The JymKit API stays close to the *somewhat* established [Gymnax](https://github.com/RobertTLange/gymnax) API for the `reset()` and `step()` functions, but allows for truncated episodes in a manner closer to [Gymnasium](https://gymnasium.farama.org/).

```python
env = jym.make(...)

obs, env_state = env.reset(key) # <-- Mirroring Gymnax

# env.step(): Gymnasium Timestep tuple with state information
(obs, reward, terminated, truncated, info), env_state = env.step(key, state, action)
```

## 🤖 Algorithms

Algorithms in `jymkit.algorithms` are built following a near-single-file implementation philosophy in mind. In contrast to implementations in [CleanRL](https://github.com/vwxyzjn/cleanrl) or [PureJaxRL](https://github.com/luchris429/purejaxrl), JymKit algorithms are built in Equinox and follow a class-based design with a familiar [Stable-Baselines](https://github.com/DLR-RM/stable-baselines3) API. 

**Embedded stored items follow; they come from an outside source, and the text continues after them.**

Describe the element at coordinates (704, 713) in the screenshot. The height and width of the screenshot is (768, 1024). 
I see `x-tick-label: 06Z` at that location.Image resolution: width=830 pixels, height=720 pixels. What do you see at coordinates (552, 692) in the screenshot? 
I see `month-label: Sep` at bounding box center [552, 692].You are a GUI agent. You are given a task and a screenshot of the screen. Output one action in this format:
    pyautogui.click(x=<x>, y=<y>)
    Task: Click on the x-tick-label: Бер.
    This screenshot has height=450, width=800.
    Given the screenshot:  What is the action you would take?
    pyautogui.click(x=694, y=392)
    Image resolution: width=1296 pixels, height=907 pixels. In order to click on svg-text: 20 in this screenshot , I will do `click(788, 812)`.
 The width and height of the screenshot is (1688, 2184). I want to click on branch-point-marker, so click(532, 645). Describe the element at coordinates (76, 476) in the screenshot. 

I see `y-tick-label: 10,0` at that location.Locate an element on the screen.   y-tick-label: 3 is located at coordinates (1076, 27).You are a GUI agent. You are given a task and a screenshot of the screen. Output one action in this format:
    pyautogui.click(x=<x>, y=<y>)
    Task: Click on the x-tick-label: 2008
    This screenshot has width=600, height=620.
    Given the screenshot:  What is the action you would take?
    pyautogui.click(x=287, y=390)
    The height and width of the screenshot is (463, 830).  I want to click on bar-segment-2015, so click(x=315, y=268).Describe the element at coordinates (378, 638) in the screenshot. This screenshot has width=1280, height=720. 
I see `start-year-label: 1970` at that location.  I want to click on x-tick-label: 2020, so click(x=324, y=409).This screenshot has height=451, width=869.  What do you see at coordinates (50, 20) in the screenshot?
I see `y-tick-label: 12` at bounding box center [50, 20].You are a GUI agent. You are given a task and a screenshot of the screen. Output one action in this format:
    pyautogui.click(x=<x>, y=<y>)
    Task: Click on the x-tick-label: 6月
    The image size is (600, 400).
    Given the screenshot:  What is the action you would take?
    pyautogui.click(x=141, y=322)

Each algorithm supports both discrete- and continuous action/observation space -- adjusting based on the provided environment `observation_space` and `action_space`. Additionally, the implementations support multi-agent environments out of the box.

```python
from jymkit.algorithms import PPO
import jax

env = ...
agent = PPO(**some_good_hyperparameters)
agent = agent.train(jax.random.PRNGKey(0), env)
```

> Currently, only a `PPO` implementation is implemented. More will be included in the near future. However, the current goal is not to include as many algorithms as possible.